И, пока все это происходило, пока я переступил порог и сделал еще шаг в комнату, я думал, как они сблизились друг с другом. Не только она с ним, но и он с ней. Как выделил из нескольких сот русских женщин и девушек, как увидел в ней то, что я не видел. Немецкий знала она плохо. Это сейчас и должно было обнаружиться и обнаружить то, во что не хотелось верить и что ей стыдно было бы мне показать. Я даже надеялся, что она свободно заговорит по-немецки и будет понятно, почему она в шелковых чулках и почему так свободно потянулась за сигаретой.
— Данке шен, — сказала она коменданту.
Она спасала от каторжной работы не только себя, но и свою мать. Это можно было понять, но это и ужасало меня. Едва переступив порог, я почувствовал: не избежать позора. Ничего особенного я не говорил ее матери или ей, но все, что говорил, теперь оказалось невпопад. И место в моих мечтах она занимала невпопад. Это сразу ударило в голову. А то, что в мыслях рядом с ней я отводил себе, теперь принадлежало лагерному коменданту.
В новом платье она сидела за небольшим столиком коменданта. А он в белой рубашке без пиджака на стуле у стены. И то, что они так вольно поменялись местами, было особенно неприятно.
Ни на мгновение я не забывал, зачем меня вызвали, но и страх, что они догадаются о моих мыслях, не оставлял меня. К этому прибавлялись сомнения, показывать коменданту, что мы знакомы, или нет, здороваться с ней или не надо.

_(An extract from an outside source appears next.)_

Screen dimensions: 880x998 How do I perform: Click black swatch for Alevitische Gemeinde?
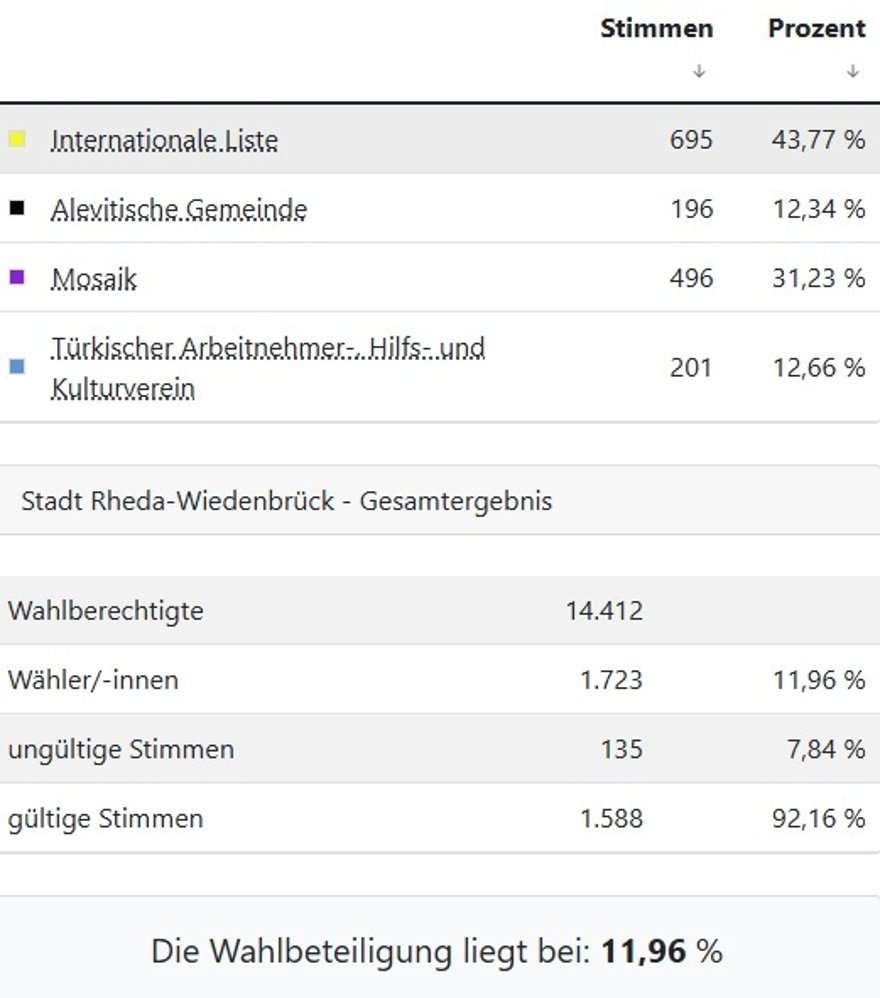coord(17,208)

Был и совсем глупый страх. Вдруг ей меня первого переводить, и я буду невольным виновником того, что она провалится и ее отправят на фабрику. Какие-то сомнения одолевали и ее, и комендант спросил:
— Знакомы?
— Да, — кивнула она. — Из одного города.
В том, как она подбирала немецкие слова, не было свободы. Но больше перед предстоящим разговором меня напугала проницательность коменданта. На секунду он словно отстранился, давая нам возможность поговорить. Я спросил:
— Давно ты?
— Уже два месяца, — сказала она.
— Довольна?
— Очень культурный человек.
Я замолчал. И комендант сразу же быстро заговорил. И в звучности и гибкости его голоса было, казалось, нечто подтверждающее слова Светланы о нем. Это было и в его рубашке, и в том, как он перехватил сигареты, чтобы подать ей, и в атмосфере прерванного разговора, которую я застал, перешагнув порог комнаты. Она не сразу истаяла, и я подумал, что Светлана хорошо понимает коменданта, если так оживлена и раскраснелась. Это оживление, атмосфера прерванного разговора были мне неприятней, чем новое платье и шелковые чулки. Но она же давала надежду, что Светлана научилась немецкому языку.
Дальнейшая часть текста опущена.